■ WORK TO COMPLETE
Type the entries again, word for word.

Dataset records
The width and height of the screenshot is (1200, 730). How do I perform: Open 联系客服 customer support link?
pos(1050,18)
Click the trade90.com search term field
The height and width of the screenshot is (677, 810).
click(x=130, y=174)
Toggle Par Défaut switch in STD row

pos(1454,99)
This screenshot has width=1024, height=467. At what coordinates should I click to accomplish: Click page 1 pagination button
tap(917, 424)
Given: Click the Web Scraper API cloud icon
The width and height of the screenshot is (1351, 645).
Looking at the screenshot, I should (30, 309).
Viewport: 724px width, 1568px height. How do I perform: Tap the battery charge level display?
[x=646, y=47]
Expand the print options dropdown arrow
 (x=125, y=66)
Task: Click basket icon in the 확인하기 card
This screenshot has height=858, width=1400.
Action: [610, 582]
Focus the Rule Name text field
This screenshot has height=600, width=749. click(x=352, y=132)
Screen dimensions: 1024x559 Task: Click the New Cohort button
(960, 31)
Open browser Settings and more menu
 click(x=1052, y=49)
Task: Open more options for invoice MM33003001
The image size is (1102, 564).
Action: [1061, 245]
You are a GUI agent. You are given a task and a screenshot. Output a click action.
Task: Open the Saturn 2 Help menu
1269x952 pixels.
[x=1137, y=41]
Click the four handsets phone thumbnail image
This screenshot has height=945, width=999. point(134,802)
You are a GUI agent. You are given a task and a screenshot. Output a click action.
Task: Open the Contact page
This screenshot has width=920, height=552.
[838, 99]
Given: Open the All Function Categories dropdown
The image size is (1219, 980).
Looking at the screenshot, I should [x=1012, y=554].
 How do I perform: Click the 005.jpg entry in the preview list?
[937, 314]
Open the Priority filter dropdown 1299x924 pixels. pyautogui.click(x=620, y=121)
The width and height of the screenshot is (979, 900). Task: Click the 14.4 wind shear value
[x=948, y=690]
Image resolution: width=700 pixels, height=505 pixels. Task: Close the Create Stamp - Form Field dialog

■ SOLUTION TO THIS EXERCISE
The width and height of the screenshot is (1200, 730). How do I perform: Open 联系客服 customer support link?
pos(1050,18)
Click the trade90.com search term field
The height and width of the screenshot is (677, 810).
click(x=130, y=174)
Toggle Par Défaut switch in STD row

pos(1454,99)
This screenshot has width=1024, height=467. At what coordinates should I click to accomplish: Click page 1 pagination button
tap(917, 424)
Given: Click the Web Scraper API cloud icon
The width and height of the screenshot is (1351, 645).
Looking at the screenshot, I should (30, 309).
Viewport: 724px width, 1568px height. How do I perform: Tap the battery charge level display?
[x=646, y=47]
Expand the print options dropdown arrow
 (x=125, y=66)
Task: Click basket icon in the 확인하기 card
This screenshot has height=858, width=1400.
Action: [610, 582]
Focus the Rule Name text field
This screenshot has height=600, width=749. click(x=352, y=132)
Screen dimensions: 1024x559 Task: Click the New Cohort button
(960, 31)
Open browser Settings and more menu
 click(x=1052, y=49)
Task: Open more options for invoice MM33003001
The image size is (1102, 564).
Action: [1061, 245]
You are a GUI agent. You are given a task and a screenshot. Output a click action.
Task: Open the Saturn 2 Help menu
1269x952 pixels.
[x=1137, y=41]
Click the four handsets phone thumbnail image
This screenshot has height=945, width=999. point(134,802)
You are a GUI agent. You are given a task and a screenshot. Output a click action.
Task: Open the Contact page
This screenshot has width=920, height=552.
[838, 99]
Given: Open the All Function Categories dropdown
The image size is (1219, 980).
Looking at the screenshot, I should [x=1012, y=554].
 How do I perform: Click the 005.jpg entry in the preview list?
[937, 314]
Open the Priority filter dropdown 1299x924 pixels. pyautogui.click(x=620, y=121)
The width and height of the screenshot is (979, 900). Task: Click the 14.4 wind shear value
[x=948, y=690]
Image resolution: width=700 pixels, height=505 pixels. Task: Close the Create Stamp - Form Field dialog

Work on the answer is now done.